*Items from a dataset*
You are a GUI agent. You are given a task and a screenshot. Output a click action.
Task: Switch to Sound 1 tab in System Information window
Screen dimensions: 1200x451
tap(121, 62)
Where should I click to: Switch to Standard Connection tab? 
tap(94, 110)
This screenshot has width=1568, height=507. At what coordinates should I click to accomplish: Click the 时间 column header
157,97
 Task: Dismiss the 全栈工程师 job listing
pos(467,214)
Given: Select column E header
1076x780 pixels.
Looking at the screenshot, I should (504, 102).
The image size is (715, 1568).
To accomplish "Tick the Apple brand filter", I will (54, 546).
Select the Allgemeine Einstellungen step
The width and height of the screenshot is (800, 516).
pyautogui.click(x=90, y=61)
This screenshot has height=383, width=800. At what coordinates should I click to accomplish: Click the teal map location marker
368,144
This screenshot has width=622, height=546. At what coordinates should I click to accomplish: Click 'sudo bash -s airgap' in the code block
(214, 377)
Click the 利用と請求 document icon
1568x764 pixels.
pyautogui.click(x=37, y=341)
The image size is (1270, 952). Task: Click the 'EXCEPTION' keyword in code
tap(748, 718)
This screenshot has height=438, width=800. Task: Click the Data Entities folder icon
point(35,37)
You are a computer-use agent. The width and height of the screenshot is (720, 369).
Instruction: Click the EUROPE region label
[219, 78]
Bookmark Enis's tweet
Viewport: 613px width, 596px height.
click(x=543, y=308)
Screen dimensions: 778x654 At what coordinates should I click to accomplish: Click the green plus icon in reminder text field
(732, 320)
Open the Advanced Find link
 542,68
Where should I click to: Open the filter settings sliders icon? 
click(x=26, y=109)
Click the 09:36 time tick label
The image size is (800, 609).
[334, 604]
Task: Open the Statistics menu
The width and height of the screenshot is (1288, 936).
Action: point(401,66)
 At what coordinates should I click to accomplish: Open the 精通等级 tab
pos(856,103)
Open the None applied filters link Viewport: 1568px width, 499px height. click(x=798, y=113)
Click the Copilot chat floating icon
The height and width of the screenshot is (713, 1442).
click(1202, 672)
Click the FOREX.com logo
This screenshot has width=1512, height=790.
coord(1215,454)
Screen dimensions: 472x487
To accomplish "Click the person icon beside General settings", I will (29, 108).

*Directions for this task*
Rewrite the lines from the start of the records through the line containing "Looking at the" as a JSON list of strings, with one string per line and blank lines omitted.

*In response*
[
  "You are a GUI agent. You are given a task and a screenshot. Output a click action.",
  "Task: Switch to Sound 1 tab in System Information window",
  "Screen dimensions: 1200x451",
  "tap(121, 62)",
  "Where should I click to: Switch to Standard Connection tab? ",
  "tap(94, 110)",
  "This screenshot has width=1568, height=507. At what coordinates should I click to accomplish: Click the 时间 column header",
  "157,97",
  " Task: Dismiss the 全栈工程师 job listing",
  "pos(467,214)",
  "Given: Select column E header",
  "1076x780 pixels.",
  "Looking at the screenshot, I should (504, 102)."
]